Written instruction 1: Report every line of the records that contains the string "coordinates", treating uppercase and lowercase letters as distinct.

Source:
-----
Once cut, the lining can be mitred, sanded and the top edges can be rounded over using a block plane and abrasive paper.  The upper rebate can be lacquered and dry fitted to box. Make sure that linings are not too tightly fitted as they will need to be removed to fit the hinges.


Now we can move onto the star inlay on the lid. Print out the full size detail of the star inlay without the stringing line and using a scalpel carefully cut out all segments of the star.
Next cut the Cherry previously prepared into 8 pieces 90mm x 25mm. Place each cut out paper segment onto one of these pieces of Cherry (Photo 52) and using a ruler and scalpel carefully cut around the paper template (Photo 53). Number each segment once it has been marked out.
These can now be roughly cut out using a bandsaw. Take care to cut on the waste side of the line (Photo 54). The 8 segments can be carefully planed up to the knife cut lines using a block plane. The finished segments can be temporarily joined together using masking tape. 
Once the star has been constructed mark horizontal & vertical centre lines on the top of the box. Place the star so that 4 of the points are in line with the centre lines, this will ensure that the star is centrally placed (Photo 55).
Hold the star firmly and mark the outer edges using a scalpel.  The recess for the star needs to be cut. Use a router to do this. First fit a 9mm/10mm cutter and set the depth to a little less than the thickness of the inlay. Start at the centre and work outwards going as far as possible. Don’t cut up to the knife lines, leave about a millimetre waste. Then fit a 6mm cutter and again go as far as possible. Repeat the process with a 1.5mm cuter (Photo 56).
Using a sharp chisel the star cut out can be cleaned out and cut to the knife lines. (Photo 57) The corners of the star points should be first cut with a craft knife/scalpel to the depth of the inlay thickness (Photo 58) and the final waste removed using a 1.5mm chisel.
Dry fit the star to check it fits (Photo 59). Make adjustments if necessary. The star can now be glued and clamped between some flat scrap MDF with a paper barrier between the inlay and the MDF. When the glue has cured the star can be cleaned up using a scraper and abrasive paper.
We now need to cut the grooves for the stringing going around the star. These are cut using a router fitted with 1.5mm cutter and are cut to a depth of a little less than the thickness of the Ebony stringing. Clamp a straight edge to the box lid so the cutter will cut equally into both the Cherry and Maple (Photo 60).
-----
Material supplied:
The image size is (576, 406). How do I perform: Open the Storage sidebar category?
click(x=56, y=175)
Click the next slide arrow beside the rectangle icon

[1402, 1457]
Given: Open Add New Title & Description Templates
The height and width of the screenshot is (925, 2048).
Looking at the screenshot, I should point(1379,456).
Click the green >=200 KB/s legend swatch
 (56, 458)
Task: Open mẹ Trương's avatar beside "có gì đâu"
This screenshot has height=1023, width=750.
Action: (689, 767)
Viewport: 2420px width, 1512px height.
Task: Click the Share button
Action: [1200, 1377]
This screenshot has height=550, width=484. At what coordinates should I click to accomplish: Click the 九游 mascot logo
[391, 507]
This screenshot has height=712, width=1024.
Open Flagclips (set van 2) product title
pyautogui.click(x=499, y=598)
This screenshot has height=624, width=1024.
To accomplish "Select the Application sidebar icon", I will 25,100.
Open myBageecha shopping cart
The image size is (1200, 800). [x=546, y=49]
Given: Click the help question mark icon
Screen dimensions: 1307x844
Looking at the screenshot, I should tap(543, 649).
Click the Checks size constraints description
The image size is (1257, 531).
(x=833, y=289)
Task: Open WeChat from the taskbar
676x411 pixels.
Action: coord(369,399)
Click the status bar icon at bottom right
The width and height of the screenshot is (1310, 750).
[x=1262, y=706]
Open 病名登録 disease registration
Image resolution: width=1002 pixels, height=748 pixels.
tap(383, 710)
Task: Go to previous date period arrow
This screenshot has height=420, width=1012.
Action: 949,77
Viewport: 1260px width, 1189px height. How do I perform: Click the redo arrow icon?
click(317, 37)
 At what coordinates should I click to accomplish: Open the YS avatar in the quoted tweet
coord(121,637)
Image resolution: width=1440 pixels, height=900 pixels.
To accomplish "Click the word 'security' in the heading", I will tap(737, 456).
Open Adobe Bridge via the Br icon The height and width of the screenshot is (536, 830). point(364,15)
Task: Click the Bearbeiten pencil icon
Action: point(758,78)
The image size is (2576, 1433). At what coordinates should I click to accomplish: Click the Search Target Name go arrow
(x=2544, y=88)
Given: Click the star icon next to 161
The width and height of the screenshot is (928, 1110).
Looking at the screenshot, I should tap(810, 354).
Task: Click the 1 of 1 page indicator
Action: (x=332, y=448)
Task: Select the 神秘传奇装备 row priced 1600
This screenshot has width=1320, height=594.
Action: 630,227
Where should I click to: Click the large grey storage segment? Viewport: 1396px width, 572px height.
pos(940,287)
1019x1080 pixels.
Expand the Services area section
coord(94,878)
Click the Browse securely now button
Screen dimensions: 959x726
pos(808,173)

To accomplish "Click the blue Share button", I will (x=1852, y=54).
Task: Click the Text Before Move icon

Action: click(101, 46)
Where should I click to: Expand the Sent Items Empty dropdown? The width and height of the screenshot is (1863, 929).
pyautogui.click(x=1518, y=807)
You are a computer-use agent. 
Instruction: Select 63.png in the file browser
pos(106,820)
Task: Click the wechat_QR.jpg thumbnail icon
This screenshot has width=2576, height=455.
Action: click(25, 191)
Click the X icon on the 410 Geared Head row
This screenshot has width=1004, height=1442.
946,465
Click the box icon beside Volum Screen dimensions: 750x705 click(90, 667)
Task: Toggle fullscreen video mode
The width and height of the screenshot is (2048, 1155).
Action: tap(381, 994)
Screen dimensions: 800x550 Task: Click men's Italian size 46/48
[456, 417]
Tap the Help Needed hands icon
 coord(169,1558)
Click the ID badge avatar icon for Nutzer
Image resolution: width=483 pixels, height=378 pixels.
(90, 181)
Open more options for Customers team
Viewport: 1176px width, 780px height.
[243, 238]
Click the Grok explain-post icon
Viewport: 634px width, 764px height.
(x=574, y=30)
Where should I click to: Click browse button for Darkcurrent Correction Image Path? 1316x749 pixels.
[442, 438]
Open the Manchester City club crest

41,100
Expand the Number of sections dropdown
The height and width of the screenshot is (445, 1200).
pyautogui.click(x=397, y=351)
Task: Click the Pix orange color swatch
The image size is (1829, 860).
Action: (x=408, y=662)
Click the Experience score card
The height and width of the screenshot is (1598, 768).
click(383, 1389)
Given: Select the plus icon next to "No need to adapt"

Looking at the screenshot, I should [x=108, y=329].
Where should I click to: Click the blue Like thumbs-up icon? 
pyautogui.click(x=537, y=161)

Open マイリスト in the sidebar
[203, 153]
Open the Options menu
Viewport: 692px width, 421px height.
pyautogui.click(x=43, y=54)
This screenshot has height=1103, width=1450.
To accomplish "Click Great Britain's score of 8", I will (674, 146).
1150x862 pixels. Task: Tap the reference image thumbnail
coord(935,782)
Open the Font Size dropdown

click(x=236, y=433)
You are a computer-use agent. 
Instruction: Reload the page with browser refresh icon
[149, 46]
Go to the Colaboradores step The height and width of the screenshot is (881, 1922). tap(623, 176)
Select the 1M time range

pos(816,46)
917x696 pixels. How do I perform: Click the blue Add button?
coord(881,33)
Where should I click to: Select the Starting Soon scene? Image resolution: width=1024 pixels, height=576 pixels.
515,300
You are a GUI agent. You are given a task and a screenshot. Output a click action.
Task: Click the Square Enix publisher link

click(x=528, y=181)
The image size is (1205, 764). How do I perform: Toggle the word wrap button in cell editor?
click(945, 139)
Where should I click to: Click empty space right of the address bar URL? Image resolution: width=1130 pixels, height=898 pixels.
-----
Written instruction 2: Based on the star inlay instructions, decide whether each statement agrees with the text. Answer yes or no for each and quote the words from the text that decide it. (a) The prepared Cherry is cut into 8 pieces measuring 90mm x 25mm. (b) The first router pass should cut right up to the knife lines. (c) The star is clamped directly against the scrap MDF with nothing between them.

Full solution 1:
This screenshot has height=550, width=484. At what coordinates should I click to accomplish: Click the 九游 mascot logo
 At what coordinates should I click to accomplish: Open the YS avatar in the quoted tweet
The image size is (2576, 1433). At what coordinates should I click to accomplish: Click the Search Target Name go arrow

Full solution 2:
(a) Yes: "Next cut the Cherry previously prepared into 8 pieces 90mm x 25mm."
(b) No: "Don’t cut up to the knife lines, leave about a millimetre waste."
(c) No: "with a paper barrier between the inlay and the MDF"